__Work instructions__:
From the line that contains "Open the Components/LLP's tab" to the final line of the entries, return every line exactly and leave out all others.

Start of Input material

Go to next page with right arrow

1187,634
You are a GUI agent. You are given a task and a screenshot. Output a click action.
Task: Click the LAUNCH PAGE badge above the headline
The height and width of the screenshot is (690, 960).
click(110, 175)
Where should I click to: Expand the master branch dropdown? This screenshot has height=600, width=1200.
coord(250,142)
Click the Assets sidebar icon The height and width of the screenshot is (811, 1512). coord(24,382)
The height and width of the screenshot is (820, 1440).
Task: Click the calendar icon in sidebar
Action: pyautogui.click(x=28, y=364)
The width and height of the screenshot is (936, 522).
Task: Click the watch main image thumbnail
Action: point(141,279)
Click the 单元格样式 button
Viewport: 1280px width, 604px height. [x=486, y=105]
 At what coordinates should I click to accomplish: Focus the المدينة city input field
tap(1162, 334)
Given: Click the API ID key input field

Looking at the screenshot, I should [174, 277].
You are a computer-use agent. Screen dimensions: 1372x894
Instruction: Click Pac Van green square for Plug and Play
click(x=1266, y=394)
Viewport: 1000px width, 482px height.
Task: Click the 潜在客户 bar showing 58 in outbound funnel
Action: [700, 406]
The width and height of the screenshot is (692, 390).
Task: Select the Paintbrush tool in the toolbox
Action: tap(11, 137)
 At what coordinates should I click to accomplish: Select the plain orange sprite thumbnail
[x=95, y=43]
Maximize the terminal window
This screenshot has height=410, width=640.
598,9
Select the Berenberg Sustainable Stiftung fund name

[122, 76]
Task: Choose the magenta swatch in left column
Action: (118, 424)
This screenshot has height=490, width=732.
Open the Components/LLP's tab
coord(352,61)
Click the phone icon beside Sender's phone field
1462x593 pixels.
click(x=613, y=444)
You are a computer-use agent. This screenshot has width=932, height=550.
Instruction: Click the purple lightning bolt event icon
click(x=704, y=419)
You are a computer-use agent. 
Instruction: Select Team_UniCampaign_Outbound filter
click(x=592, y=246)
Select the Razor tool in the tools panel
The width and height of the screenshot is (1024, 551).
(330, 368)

End of Input material

__Result of the task__:
Open the Components/LLP's tab
coord(352,61)
Click the phone icon beside Sender's phone field
1462x593 pixels.
click(x=613, y=444)
You are a computer-use agent. This screenshot has width=932, height=550.
Instruction: Click the purple lightning bolt event icon
click(x=704, y=419)
You are a computer-use agent. 
Instruction: Select Team_UniCampaign_Outbound filter
click(x=592, y=246)
Select the Razor tool in the tools panel
The width and height of the screenshot is (1024, 551).
(330, 368)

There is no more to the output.